Set $S$ which is path-connected, but $\overline{S}$ is not path-connected Suppose the set 
$$S := \left\lbrace x+i \sin \left( \frac{1}{x} \right) \Bigg\vert x \in (0,1]\right\rbrace \subseteq \mathbb{C}.  $$
I want to show that $S$ is path-connected but $\overline{S}$ is not path connected.
To show that $S$ is path-connected I have to show that for all points $p,q \in S$ there exists a continuous function $\gamma \colon [0,1] \rightarrow S$ with $\gamma(0)=p$ and $\gamma(1)=q$. 
I know that the limit $\lim_{x \to 0} \sin(1/x)$  does not exist.
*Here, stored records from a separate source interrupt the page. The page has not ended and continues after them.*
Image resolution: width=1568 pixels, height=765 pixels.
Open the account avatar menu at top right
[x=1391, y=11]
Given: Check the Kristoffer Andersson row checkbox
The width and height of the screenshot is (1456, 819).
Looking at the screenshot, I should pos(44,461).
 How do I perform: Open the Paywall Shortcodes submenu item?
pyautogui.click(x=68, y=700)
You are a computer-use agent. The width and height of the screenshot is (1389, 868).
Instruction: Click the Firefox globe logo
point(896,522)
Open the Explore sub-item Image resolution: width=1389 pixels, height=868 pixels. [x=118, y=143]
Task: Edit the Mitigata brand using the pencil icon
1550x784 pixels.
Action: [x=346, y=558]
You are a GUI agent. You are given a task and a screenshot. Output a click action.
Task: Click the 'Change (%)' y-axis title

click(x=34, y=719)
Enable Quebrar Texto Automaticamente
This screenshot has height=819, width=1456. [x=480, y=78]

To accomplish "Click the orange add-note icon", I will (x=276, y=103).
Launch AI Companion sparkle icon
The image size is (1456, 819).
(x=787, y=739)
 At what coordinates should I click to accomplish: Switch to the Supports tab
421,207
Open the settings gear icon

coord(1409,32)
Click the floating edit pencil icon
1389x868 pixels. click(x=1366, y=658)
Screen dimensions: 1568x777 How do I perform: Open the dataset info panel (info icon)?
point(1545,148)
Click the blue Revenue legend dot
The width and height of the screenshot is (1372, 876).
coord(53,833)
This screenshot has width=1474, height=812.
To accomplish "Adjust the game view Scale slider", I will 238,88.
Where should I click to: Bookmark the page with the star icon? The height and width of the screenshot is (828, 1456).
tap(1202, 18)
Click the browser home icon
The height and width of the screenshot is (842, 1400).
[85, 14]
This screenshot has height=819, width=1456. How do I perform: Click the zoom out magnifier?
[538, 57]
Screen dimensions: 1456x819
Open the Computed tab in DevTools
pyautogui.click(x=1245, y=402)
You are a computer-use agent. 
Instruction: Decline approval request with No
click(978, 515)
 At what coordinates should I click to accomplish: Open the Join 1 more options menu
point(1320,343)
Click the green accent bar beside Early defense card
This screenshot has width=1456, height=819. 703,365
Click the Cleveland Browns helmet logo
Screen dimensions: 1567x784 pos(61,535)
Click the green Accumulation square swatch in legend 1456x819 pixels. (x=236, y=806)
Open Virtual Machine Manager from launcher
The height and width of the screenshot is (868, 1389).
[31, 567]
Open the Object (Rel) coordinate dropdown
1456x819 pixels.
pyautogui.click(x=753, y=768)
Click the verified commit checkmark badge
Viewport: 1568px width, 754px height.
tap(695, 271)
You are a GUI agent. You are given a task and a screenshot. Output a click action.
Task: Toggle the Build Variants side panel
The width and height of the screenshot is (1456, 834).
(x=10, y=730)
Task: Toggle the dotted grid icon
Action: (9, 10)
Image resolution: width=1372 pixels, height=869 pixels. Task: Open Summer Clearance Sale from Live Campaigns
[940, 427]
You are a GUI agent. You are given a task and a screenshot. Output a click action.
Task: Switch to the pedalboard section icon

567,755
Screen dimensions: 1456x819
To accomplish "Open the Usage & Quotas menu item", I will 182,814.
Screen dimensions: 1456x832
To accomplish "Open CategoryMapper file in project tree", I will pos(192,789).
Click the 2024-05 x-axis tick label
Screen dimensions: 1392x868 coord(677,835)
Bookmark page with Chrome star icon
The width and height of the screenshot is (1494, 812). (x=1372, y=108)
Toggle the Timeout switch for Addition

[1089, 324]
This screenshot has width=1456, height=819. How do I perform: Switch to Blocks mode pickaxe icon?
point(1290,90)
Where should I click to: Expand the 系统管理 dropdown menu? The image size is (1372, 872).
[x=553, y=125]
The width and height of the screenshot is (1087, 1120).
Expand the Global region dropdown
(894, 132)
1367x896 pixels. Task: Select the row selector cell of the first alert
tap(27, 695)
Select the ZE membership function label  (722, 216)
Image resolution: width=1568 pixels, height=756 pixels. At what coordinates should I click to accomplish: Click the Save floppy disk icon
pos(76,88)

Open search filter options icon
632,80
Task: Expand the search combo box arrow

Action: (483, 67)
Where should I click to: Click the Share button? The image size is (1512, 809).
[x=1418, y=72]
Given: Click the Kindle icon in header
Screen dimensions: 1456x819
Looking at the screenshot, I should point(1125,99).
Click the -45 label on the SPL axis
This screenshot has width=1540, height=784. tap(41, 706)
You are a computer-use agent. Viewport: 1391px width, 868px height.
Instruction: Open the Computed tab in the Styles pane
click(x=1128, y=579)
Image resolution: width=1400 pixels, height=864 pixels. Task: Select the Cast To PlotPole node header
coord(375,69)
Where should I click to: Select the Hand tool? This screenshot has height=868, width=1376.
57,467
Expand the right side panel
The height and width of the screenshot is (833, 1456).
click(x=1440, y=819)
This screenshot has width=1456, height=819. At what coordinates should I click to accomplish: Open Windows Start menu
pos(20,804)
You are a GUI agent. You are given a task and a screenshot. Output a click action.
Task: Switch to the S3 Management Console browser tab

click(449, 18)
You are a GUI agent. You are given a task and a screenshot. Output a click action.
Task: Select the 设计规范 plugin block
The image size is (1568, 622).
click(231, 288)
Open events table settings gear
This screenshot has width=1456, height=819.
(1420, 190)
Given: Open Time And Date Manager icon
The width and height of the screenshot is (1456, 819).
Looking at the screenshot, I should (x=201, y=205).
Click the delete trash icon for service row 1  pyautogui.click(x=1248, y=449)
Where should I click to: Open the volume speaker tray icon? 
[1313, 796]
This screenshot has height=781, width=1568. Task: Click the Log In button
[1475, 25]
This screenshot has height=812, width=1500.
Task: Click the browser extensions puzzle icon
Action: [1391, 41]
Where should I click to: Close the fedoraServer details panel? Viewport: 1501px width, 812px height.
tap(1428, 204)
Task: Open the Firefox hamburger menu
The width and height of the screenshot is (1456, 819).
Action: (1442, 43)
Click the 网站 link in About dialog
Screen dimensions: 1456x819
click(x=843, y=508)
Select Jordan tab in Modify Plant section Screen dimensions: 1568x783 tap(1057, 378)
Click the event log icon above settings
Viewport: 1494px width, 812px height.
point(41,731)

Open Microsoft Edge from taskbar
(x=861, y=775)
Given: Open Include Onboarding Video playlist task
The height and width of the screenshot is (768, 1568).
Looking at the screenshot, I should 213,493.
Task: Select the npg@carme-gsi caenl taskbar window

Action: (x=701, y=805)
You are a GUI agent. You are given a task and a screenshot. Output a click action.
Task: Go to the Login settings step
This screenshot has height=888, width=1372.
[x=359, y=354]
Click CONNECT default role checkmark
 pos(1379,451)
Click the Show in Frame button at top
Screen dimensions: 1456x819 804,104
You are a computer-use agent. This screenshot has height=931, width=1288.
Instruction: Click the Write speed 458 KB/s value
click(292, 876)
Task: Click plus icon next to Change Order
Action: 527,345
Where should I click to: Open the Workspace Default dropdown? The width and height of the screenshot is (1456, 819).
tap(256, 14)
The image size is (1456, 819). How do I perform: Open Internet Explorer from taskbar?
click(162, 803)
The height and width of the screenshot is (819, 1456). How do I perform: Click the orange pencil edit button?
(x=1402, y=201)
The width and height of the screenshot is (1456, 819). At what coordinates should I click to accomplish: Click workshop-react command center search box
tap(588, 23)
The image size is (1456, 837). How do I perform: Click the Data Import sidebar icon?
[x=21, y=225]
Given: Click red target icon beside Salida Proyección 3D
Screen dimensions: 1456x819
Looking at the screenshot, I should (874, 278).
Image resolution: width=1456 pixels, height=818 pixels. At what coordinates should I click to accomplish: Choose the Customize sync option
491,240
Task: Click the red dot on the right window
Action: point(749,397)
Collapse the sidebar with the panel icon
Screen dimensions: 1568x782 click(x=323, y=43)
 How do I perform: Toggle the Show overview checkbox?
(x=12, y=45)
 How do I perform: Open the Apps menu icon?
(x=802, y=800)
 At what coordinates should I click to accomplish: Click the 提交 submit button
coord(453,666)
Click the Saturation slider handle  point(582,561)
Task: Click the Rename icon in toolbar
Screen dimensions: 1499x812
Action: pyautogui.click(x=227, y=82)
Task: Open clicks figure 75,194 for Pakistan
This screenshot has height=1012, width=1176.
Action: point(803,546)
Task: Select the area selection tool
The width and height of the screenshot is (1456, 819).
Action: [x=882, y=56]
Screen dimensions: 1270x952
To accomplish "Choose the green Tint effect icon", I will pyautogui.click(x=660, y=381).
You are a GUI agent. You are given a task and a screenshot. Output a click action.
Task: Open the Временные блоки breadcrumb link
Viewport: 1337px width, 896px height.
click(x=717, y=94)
So I am not sure how to calculate $\overline{S}$. My guess is that $\overline{S}=S \cup \left\lbrace 0 \right\rbrace$.
 A: $\overline{S} = S \bigcup \{(0, y): y \in [-1, 1]\}$. Suppose $\gamma: [0, 1] \rightarrow \overline{S}$ is a one-one path from say $\gamma(0) = (0, 1)$ to $\gamma(1) = (\pi/2, 1)$. Argue that the diameter of $\gamma([0, \epsilon])$ must be at least $1$ for all $\epsilon > 0$. This contradicts the continuity of $\gamma$.
A: Hint:$f(x)=\sin(\frac {1}{x})$ is continuous on $(0,1]$. So intermediate value theorem.
Write is as $S=\{(x,f(x)):x\in(0,1]\}$. $f$ is continuous , and  $S$ is the graph of $f$.
A: For path connected,  each point p, q is characterized by $x_1,x_2\in (0,1]$ such that $p=x_1+i\sin (\frac 1 {x_1})$,  $q=x_2+i\sin (\frac 1 {x_2})$.  Go for the natural path,  rescaling $x_1$ to 0 and $x_2$ to 1,  i.e. a parameterization.  So $\gamma(t)=((1-t)x_1+tx_2)+i\sin(\frac 1 {(1-t)x_1 +tx_2)})$.   Continuity comes automatically from composition of continuous functions.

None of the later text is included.